Three compost cover layer models were examined that might be beneficial in the
suppression of tailings oxidation and acidic drainage. Laboratory studies were done to
assess the potential compost cover layer benefits, and to facilitate the design of field
tests. Two grades of compost were compared: immature (4 week old) and mature (14
week old) municipal solid waste (MSW) compost. Analyses of the leachate quality from
compost cover layers and tailings were done since MSW compost may release trace
metals, organic chemicals and pathogens into the watershed outside the tailings area.
A laboratory simulation experiment to compare the three cover layer models and two
grades of compost was conducted in plexiglass columns over 290 days.
The compost and the sand cover layer models appeared to be substantially better than
the ploughed model as cover layer designs for suppressing tailings acidic drainage.

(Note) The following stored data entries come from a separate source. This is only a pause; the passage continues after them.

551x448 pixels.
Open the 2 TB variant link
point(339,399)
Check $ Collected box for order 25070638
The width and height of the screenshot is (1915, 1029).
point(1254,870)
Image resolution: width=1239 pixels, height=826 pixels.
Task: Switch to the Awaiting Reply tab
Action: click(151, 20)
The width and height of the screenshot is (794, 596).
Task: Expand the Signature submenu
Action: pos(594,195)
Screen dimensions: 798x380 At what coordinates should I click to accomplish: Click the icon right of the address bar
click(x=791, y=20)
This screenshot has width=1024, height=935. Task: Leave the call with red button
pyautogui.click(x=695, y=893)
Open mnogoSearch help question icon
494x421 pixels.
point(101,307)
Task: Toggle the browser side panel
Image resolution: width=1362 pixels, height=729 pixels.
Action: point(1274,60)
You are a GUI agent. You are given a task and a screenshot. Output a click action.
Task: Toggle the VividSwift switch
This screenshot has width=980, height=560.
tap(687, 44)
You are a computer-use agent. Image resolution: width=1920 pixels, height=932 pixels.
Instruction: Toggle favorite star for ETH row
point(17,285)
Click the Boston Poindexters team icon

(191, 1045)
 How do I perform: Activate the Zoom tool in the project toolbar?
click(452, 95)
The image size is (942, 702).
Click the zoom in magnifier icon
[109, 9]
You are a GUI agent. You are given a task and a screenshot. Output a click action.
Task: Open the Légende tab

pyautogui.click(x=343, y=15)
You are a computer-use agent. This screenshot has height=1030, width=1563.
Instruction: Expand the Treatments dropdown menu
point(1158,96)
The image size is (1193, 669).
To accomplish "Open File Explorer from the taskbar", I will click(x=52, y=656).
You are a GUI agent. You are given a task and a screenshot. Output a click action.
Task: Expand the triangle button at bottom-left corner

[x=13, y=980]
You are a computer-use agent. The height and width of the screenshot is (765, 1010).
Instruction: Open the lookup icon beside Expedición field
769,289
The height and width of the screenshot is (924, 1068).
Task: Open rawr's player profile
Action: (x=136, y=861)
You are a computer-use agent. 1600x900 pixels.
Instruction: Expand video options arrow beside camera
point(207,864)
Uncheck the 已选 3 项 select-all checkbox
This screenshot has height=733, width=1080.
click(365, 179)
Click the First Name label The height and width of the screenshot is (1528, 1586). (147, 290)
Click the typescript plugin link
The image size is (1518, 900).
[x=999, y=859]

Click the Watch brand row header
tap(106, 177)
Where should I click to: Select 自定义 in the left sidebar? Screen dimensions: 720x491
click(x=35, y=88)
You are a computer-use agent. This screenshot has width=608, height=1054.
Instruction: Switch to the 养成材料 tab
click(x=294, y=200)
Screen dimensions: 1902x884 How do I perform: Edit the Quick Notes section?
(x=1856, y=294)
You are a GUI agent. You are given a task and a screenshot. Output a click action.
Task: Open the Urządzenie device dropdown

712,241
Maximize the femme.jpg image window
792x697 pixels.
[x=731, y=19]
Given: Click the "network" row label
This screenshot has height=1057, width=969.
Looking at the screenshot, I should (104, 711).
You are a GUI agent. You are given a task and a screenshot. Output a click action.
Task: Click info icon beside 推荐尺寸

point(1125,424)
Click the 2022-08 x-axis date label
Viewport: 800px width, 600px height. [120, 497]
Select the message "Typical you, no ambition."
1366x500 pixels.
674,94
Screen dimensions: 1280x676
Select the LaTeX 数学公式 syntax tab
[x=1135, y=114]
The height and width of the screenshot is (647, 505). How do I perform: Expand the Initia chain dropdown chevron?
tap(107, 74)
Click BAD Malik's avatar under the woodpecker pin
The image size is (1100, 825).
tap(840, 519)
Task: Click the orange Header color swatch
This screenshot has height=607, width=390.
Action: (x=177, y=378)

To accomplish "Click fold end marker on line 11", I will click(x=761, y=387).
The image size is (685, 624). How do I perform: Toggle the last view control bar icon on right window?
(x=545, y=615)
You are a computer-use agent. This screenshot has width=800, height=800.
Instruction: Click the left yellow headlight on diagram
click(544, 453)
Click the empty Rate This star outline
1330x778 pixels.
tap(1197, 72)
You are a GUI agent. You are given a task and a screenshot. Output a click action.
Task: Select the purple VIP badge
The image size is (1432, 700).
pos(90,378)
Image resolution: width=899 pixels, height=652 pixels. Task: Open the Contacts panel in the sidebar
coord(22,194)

Oxygen concentrations were greatly depressed below atmospheric concentration in the
compost and tailings layers in all three cover models. Substantial compaction pressure
on the compost cover layer appeared to be of little benefit. Medium to strong reducing
conditions developed, especially under an immature compost cover layer, and this
enhanced the dissolution of oxides and increased the mobilization of iron, sulphate,
and several trace metals. The formation of black iron sulphide precipitate and methane
at the compost-tailings interface showed that acid mine drainage (AMD) processes and
acidity were being reversed under the immature compost cover. However, reductive
dissolution of tailings oxides was still proceeding in the tailings layer at the end of the
nine month simulation. This may be a transient condition until iron and sulphur become
immobilized as less soluble precipitates such as sulphides.
Compost quality tests showed that leachates from mature and fresh MSW compost
present a low environmental risk for use on mine lands. Furthermore, very low
hydraulic conductivity of the fresh compost cover layer will inhibit vertical water flow
through the compost layer, and thus reduce the leaching of acids, metals and nitrogen
compounds from the compost-tailings system.
From this preliminary study it is concluded that the compost model, using immature
MSW compost, appears to be the simplest and most cost-effective tailings cover layer
solution. Long term field tests or large lysimeter pilot experiments are needed to
determine whether the beneficial characteristics of the compost cover layer can be
maintained. Long term compaction and decomposition of fresh compost must be
examined to see if its favourable hydraulic characteristics and anaerobic conditions will
be maintained under natural conditions. In particular, the relative importance of the
physical oxygen barrier and biological oxygen consumption benefits of different grades
of MSW compost needs to be determined.